The answer is simple, a resounding yes. Two, do investors need avenues to invest in long term investment mediums? The answer is again yes. If we were to apply the theory of demand and supply, then the capital markets would achieve a balance in this scenario with more companies listing and more investors participating but this is not happening.
Perhaps, the other way of asking the same question would be, does the public have money to invest and why are they not investing in the capital markets as it should be?
I will now address why the public is not investing in capital markets, why companies are not listing and what in my opinion needs to happen to unlock the potential of capital markets in Rwanda.
There are three typical cycles in any investment and I will use the first two stages to illustrate what ails the capital markets. The first stage is early buy-in. In this stage, a group of mostly individual investors get ideas very fast and then invest.
Their investments remain relatively flat for a long time but they don’t despair and therefore continue to hold while getting fairly low returns. This is where the general current Rwanda Stock Exchange investor is. This stage is not attractive and most investors perpetually hold on to their investments thus making the market illiquid.
The second stage is when institutional investors start to buy in as they accumulate long term capital which must find a home. This stage witnesses the markets picking and rising very fast. This is where the Rwanda Stock Exchange is striving to reach but continues to elude it.
The plain reality in my opinion is that there isn’t enough of long term institutional wealth to saturate investments markets. The existing institutional wealth has short term horizon that cannot propel the investment appetite required to spur capital market developments.
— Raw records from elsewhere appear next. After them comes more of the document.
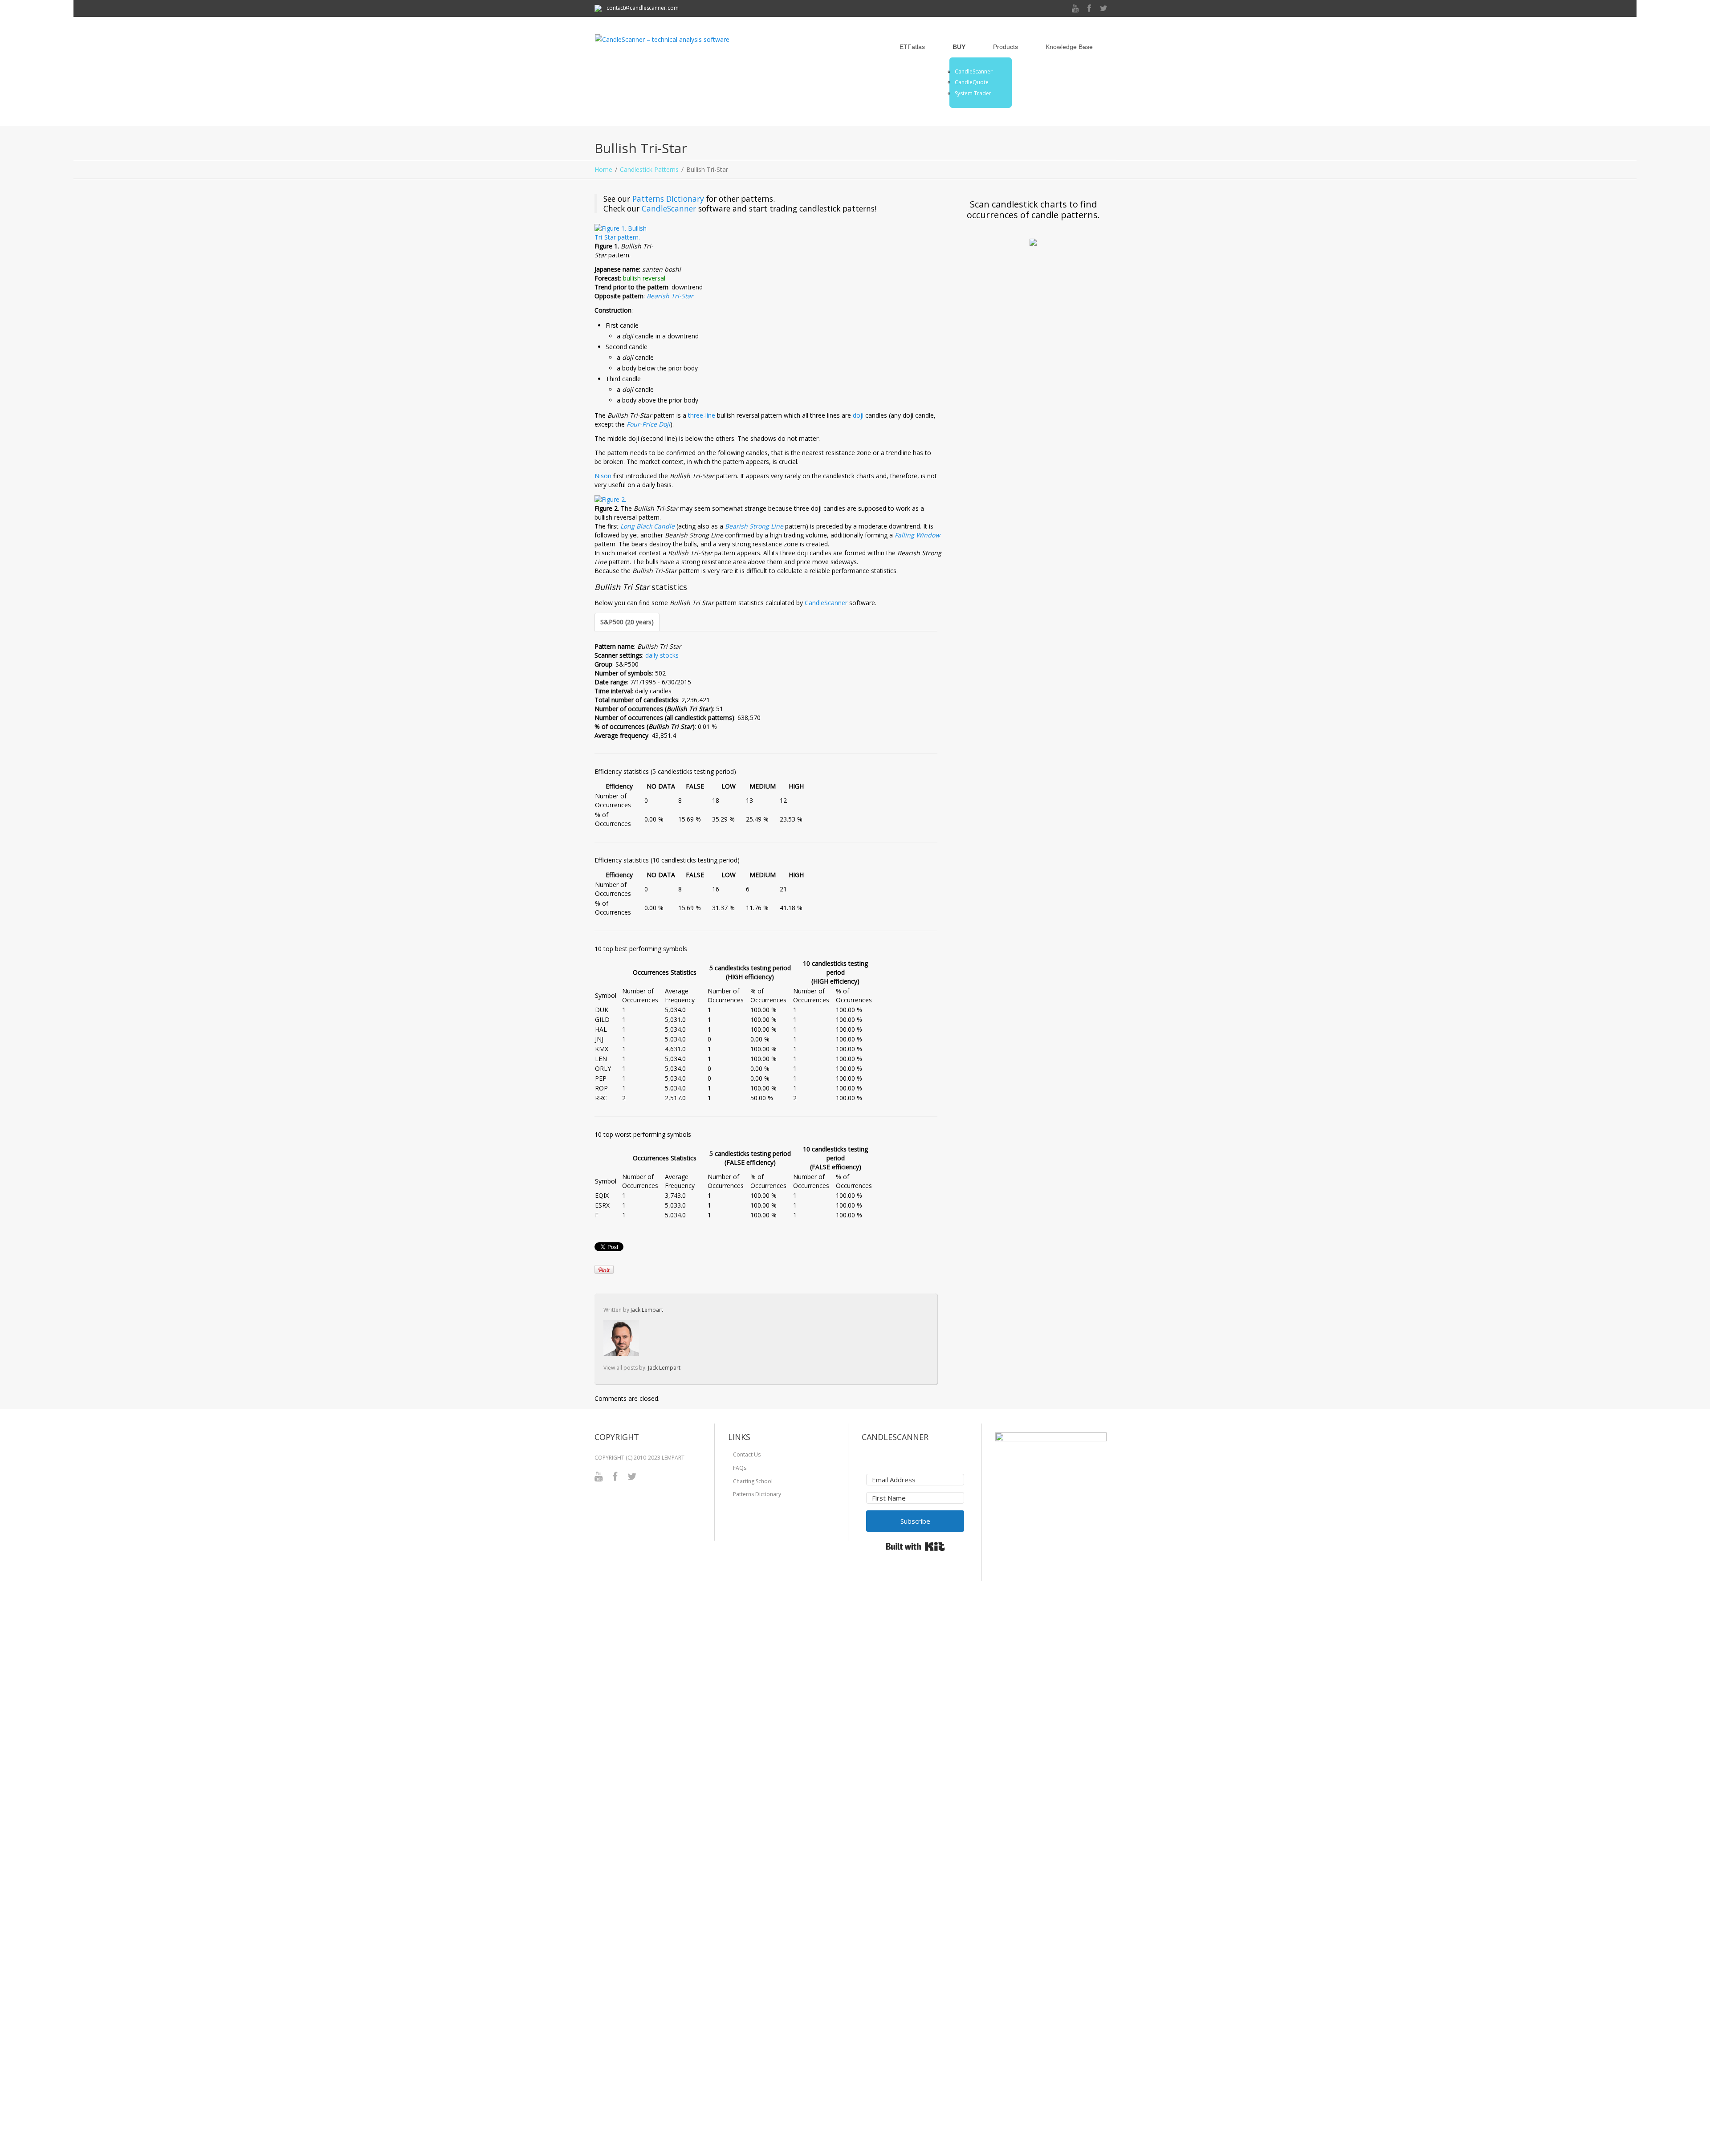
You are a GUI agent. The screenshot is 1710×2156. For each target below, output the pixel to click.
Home (603, 169)
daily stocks (662, 655)
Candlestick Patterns (649, 169)
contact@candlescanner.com (641, 8)
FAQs (739, 1468)
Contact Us (747, 1454)
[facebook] (1089, 8)
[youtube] (1075, 8)
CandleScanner (974, 72)
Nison (602, 476)
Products (1005, 46)
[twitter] (1103, 8)
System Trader (973, 93)
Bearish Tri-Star (670, 296)
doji (858, 415)
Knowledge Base (1069, 46)
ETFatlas (912, 46)
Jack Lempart (647, 1310)
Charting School (753, 1481)
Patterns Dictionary (668, 198)
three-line (701, 415)
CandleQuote (972, 82)
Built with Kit (915, 1546)
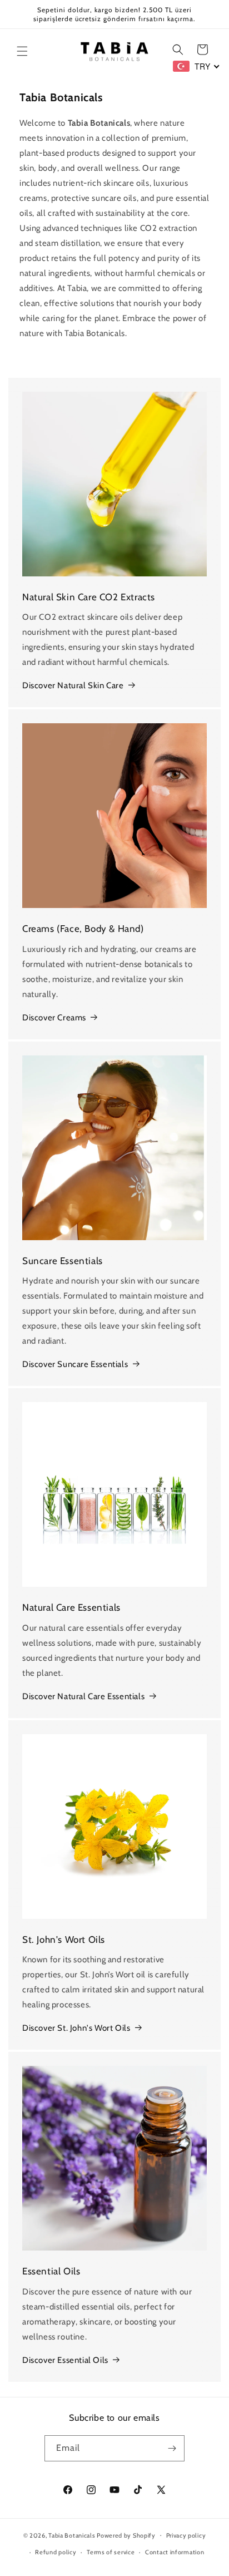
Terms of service (111, 2552)
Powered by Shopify (126, 2535)
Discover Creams (54, 1018)
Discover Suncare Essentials (75, 1364)
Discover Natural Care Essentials (83, 1696)
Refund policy (55, 2552)
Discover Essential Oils (65, 2360)
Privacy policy (186, 2535)
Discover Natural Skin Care (73, 685)
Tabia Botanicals (71, 2535)
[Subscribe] (172, 2448)
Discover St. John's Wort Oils (76, 2028)
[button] (22, 51)
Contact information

Until we are able to accumulate substantial long term capital, activity at the stock market will continue to suffer irrespective of the literacy campaigns currently underway.
Some of the principal institutions that must change tact to transform the capital markets include the insurance companies. Life insurance companies must shift their focus into developing and growing long term savings products like annuities and endowment policies.
With a pool of long term funds, life insurance companies amongst other institutional investors will act catalyst in capital market developments.
Significantly, pension schemes are the single major driver of capital market developments all over the world. However, more than two years after the law governing the organization of pension schemes was enacted, there is little impact of pension schemes in the development of capital markets.
This can largely be attributed to the lag in enforcing compliance. Immediate compliance with the law governing the organization of pension schemes coupled with policies geared to development of pensions sector is in the best interest not only of the members of pension schemes but the national economy in general.
It is only after institutional investors have built long term capital that the capital markets will jump to the next level thus acting as a catalyst required to achieve the economic aspirations of Visions 2020.
The views expressed in this article are of the author and do not necessarily represent those of The New Times.